If this is his second or more property loan, the loan limit shrinks to just 40 per cent of the property's value.

The new loan limits and rules also apply to home owners who refinance their loans.

Analysts said the moves will affect a broad swathe of property buyers and leave only young buyers under the age of 30 untouched.

In a statement last night, MAS explained that it is acting to curb upward pressure on property prices from the current low interest rates worldwide, and the rapid credit growth driven by the US' latest round of quantitative easing (QE3).

"Monetary conditions worldwide are far from normal," said MAS chairman Tharman Shanmugaratnam, who is also deputy prime minister.

But the current climate of easy credit and low rates will eventually change, he cautioned.

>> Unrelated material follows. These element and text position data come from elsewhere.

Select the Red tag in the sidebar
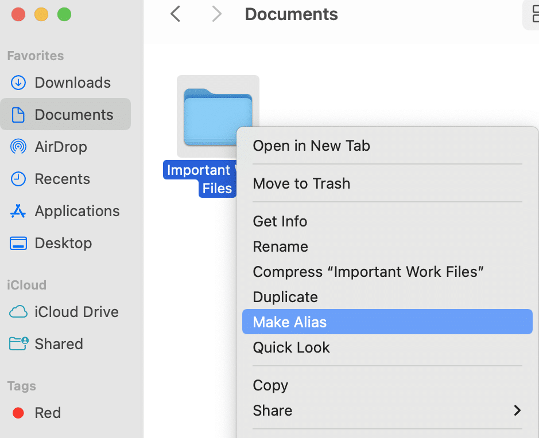The image size is (539, 438). 48,413
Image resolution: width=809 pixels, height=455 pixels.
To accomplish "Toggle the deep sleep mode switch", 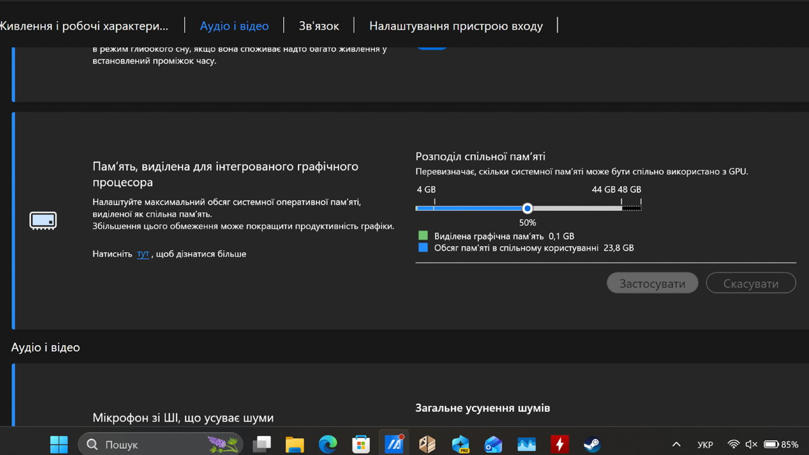I will pos(431,44).
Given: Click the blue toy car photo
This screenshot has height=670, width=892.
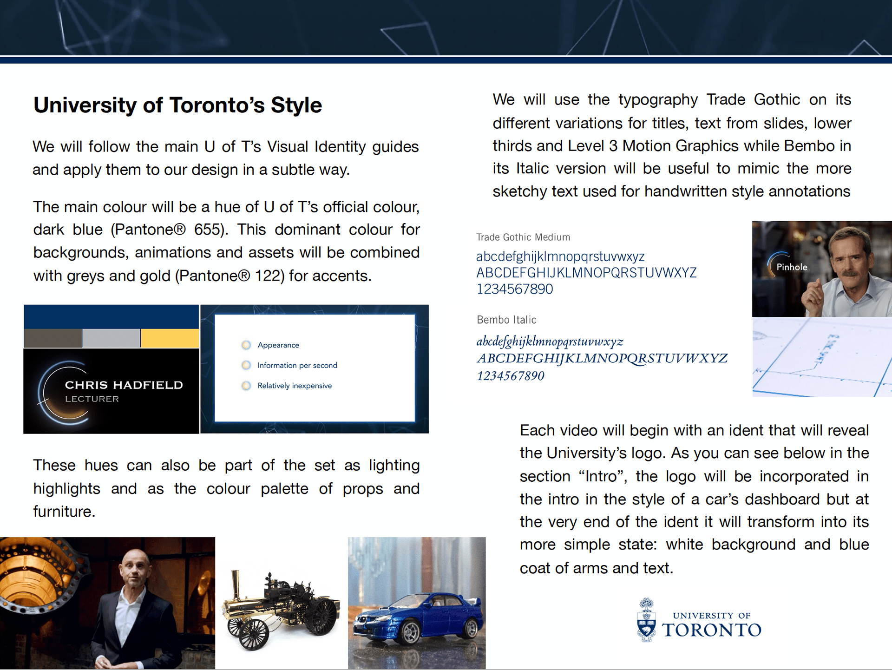Looking at the screenshot, I should point(416,603).
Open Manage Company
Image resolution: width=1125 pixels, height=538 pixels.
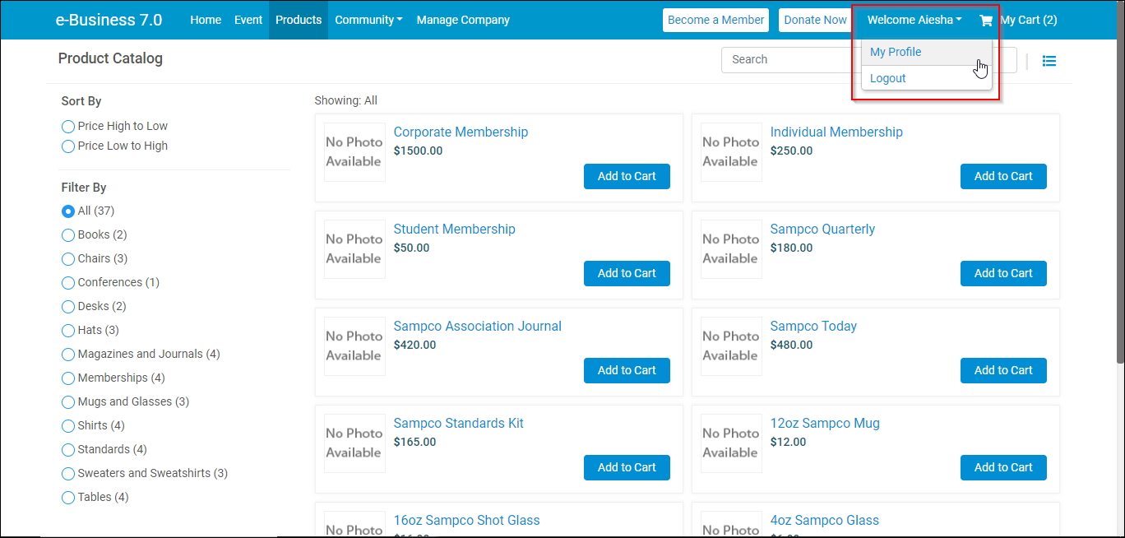pos(462,19)
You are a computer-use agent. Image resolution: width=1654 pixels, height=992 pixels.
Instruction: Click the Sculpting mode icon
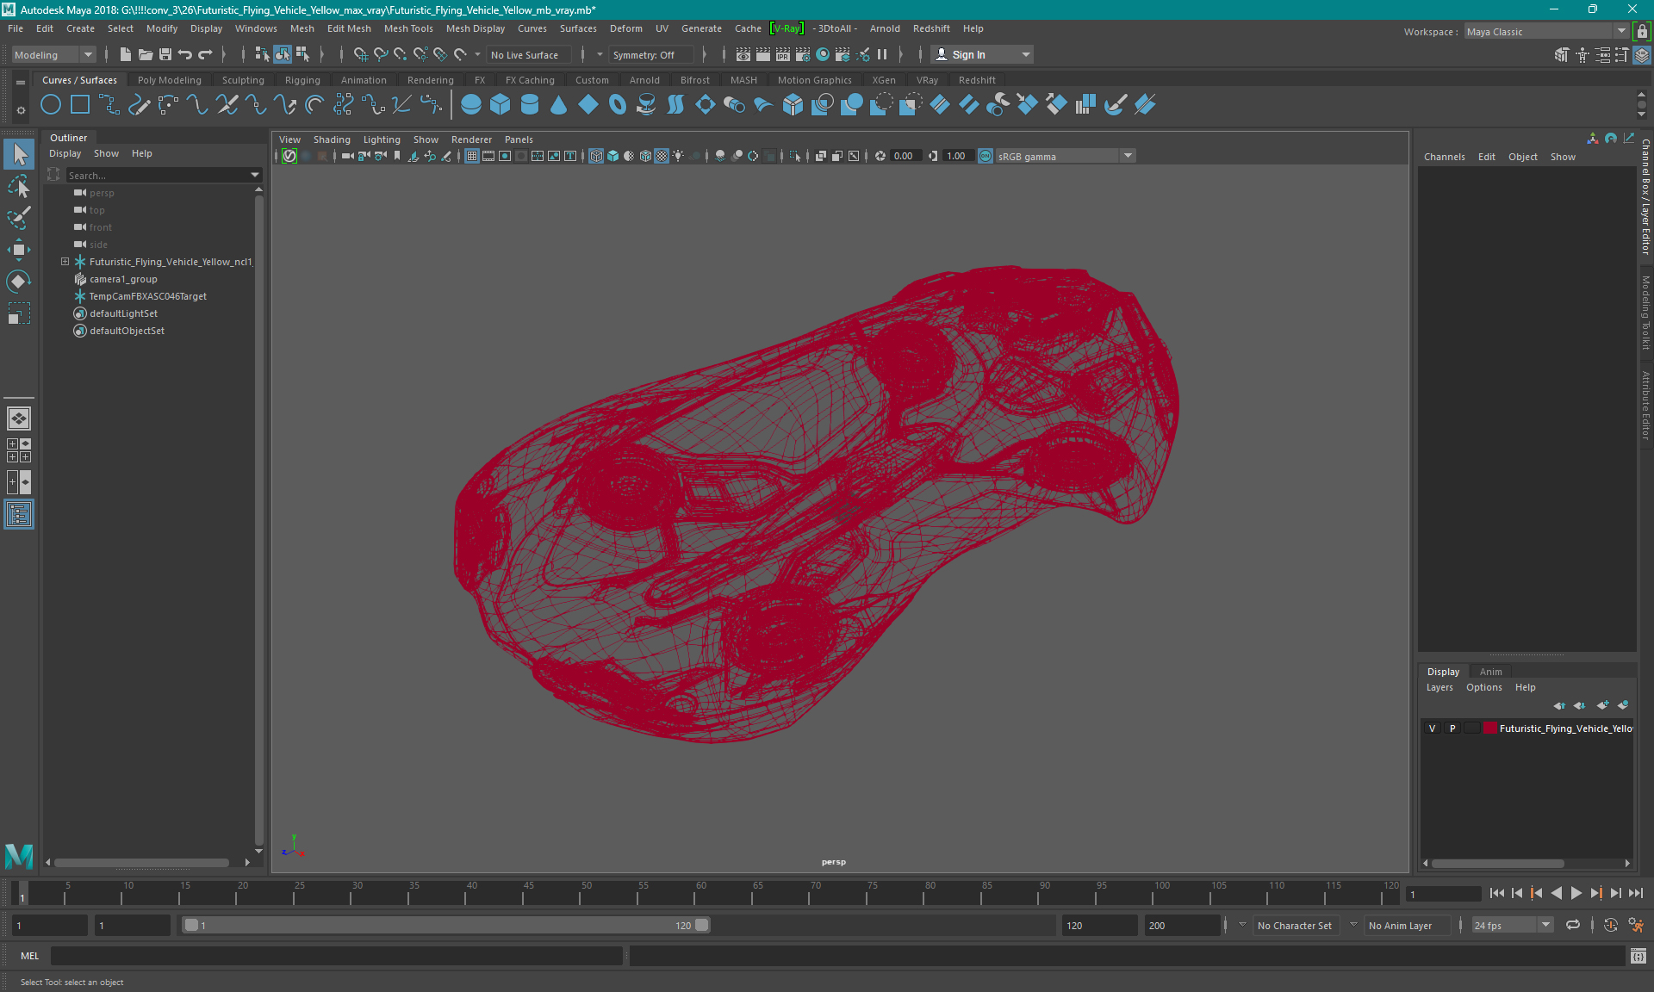tap(242, 79)
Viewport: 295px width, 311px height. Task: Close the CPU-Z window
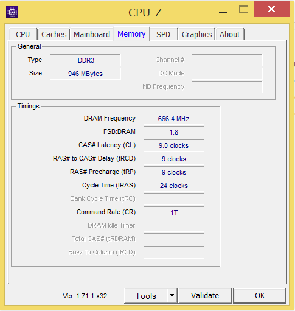click(x=272, y=9)
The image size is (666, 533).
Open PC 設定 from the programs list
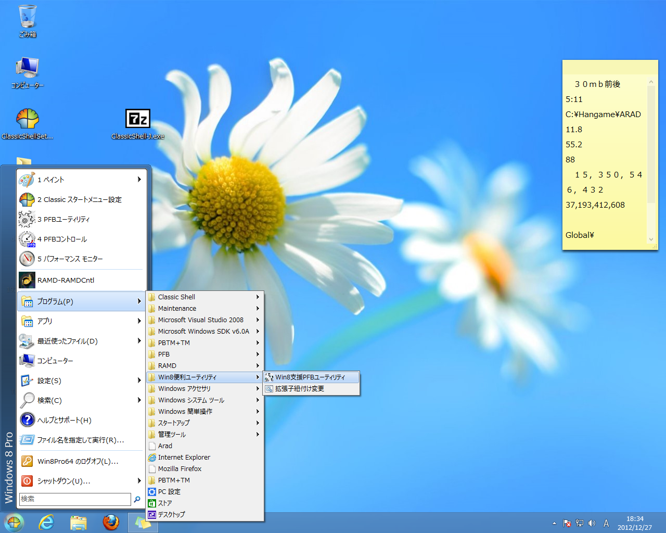pyautogui.click(x=169, y=491)
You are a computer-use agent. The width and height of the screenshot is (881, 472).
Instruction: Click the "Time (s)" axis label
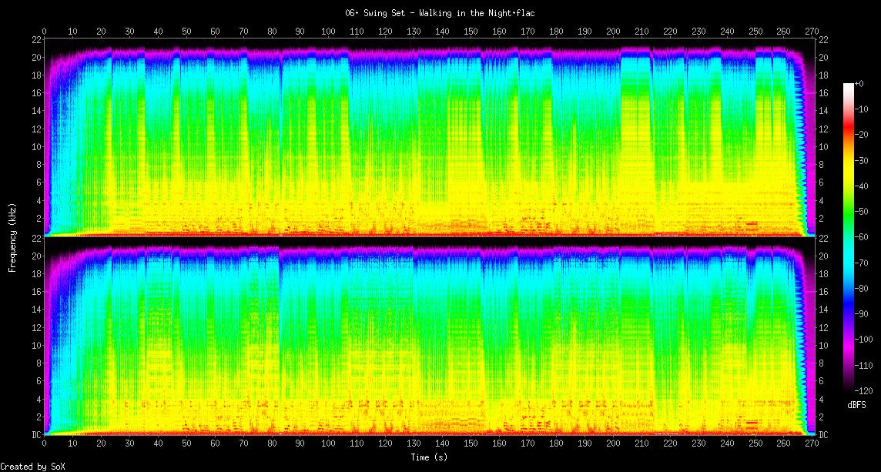pos(428,457)
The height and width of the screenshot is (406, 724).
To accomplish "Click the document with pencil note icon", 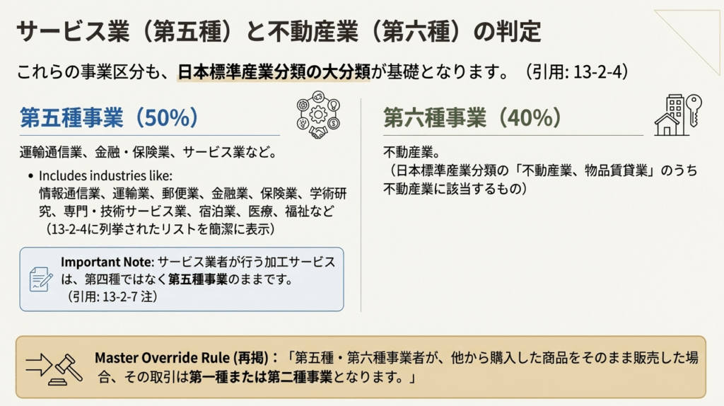I will coord(40,279).
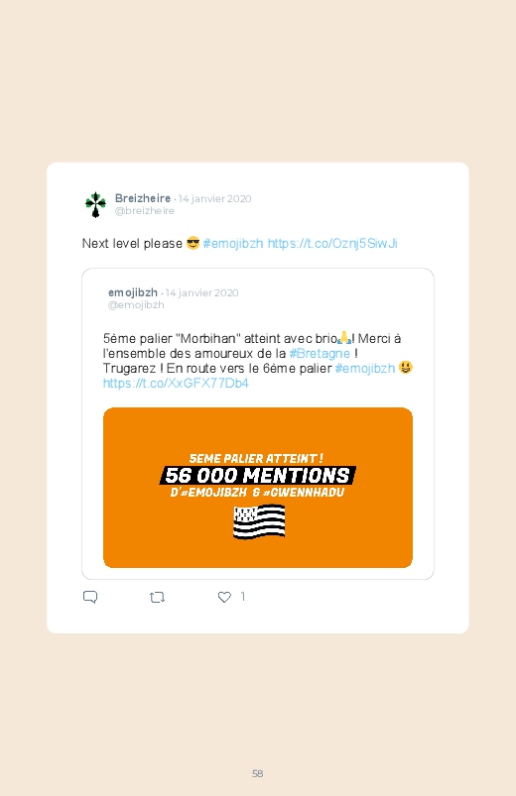Image resolution: width=516 pixels, height=796 pixels.
Task: Follow the t.co/XxGFX77Db4 link
Action: pos(176,384)
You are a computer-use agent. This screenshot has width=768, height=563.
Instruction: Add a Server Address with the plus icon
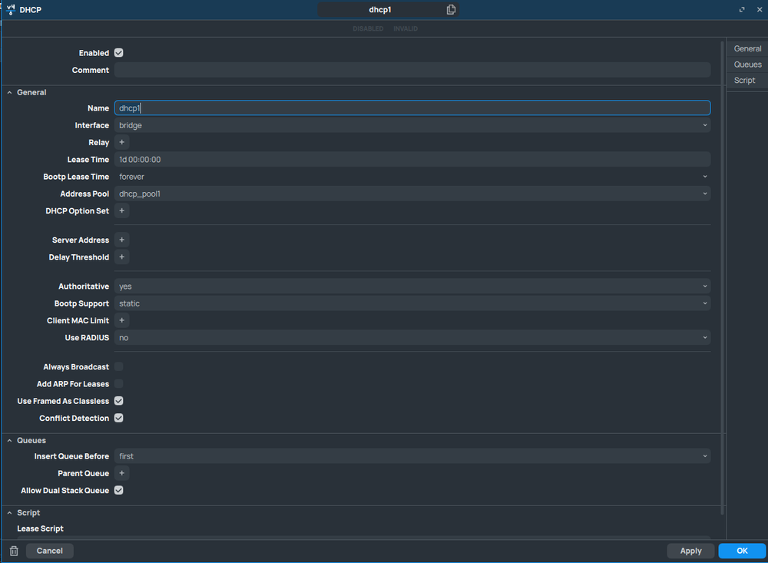tap(121, 240)
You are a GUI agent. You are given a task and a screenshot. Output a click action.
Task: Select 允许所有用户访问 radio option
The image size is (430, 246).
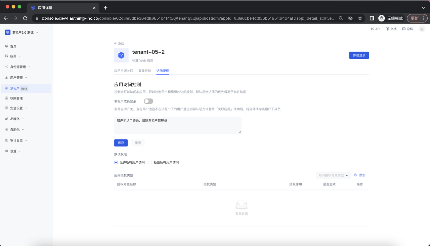point(116,162)
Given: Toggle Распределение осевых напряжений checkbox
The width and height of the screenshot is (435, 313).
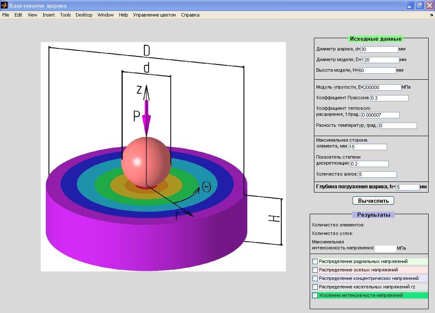Looking at the screenshot, I should (x=315, y=270).
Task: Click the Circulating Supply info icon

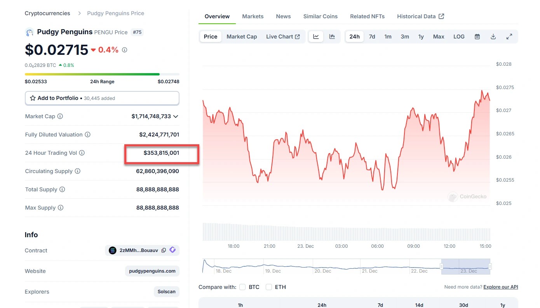Action: click(78, 171)
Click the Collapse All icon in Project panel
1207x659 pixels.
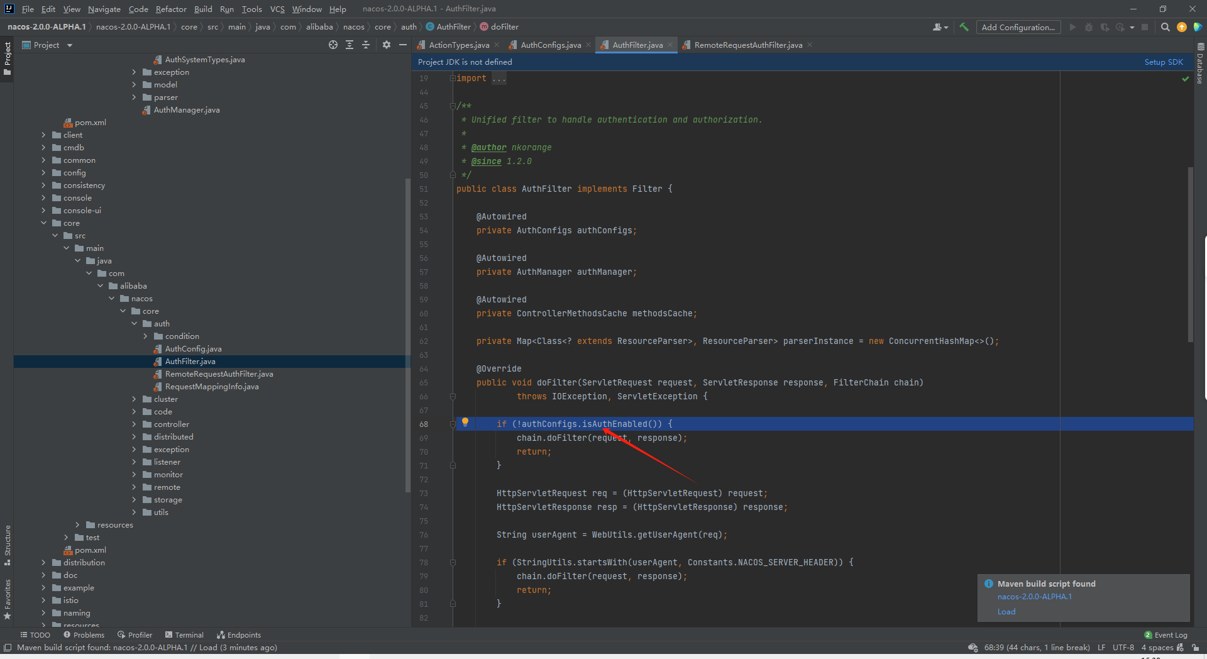[x=366, y=45]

MAS said that this is why it is acting now to prevent prices from spiking beyond sustainable levels, so that the eventual correction "which will hurt borrowers and destabilise our financial system" can be softened, if not avoided.

The central bank also revealed the impact of easy credit on home loans over the last three years.

The average tenure for new home loans has risen from 25 to 29 years and currently, more than 45 per cent of new home loans have tenures exceeding 30 years.

In August, a 50-year home loan offered by the United Overseas Bank (UOB) drew the ire of National Development Minister Khaw Boon Wan, who described it as a "gimmick".

Long-tenure loans, said MAS, cause buyers to over-estimate their financial wherewithal.

A rising property market also gives buyers and lenders "false confidence" that the property can always be sold off for a profit if the loan becomes difficult to service.

Analysts interviewed yesterday do not expect property prices to fall drastically in reaction, but they predicted some buyers will exit the market, transaction volumes will cool and price rises will moderate.

In the third quarter of this year, both Housing Board resale prices and private property prices accelerated their climb.

The board's resale price index grew 2 per cent, outstripping the 1.3 per cent growth in the second quarter, while the private property market rose 0.5 per cent, up from 0.4 per cent in the preceding quarter.

The new changes, said observers, would land hardest on older buyers, especially those with more than one property. Young buyers should get away with just paying a shade more every month.

For example, a 40-year-old buyer can now take a loan of only 25 years if he wants to continue to be able to pay the usual 20 per cent down payment.

But if he were to take out the shorter 25-year loan of $800,000 for a $1 million property, this would now mean monthly payments of $3,051, at current interest rates of 1.1 per cent. This is $400 more than if he had a 30-year loan.

But for a buyer like investor Jack Liang, 49, who is on the hunt for his third property, the new rules mean "game over", he said.

If he finds a $1 million property that he wants, he can take only a 16-year loan, up to the retirement age of 65 years old. His monthly repayments will be $4,546, likely more than its rental yield.

Or, he can take a longer loan, but for only 40 per cent of the property's value, as it is not his only housing loan. He must then have $600,000 cash in hand to purchase the property.

"It's time to pull up the handbrake," he lamented.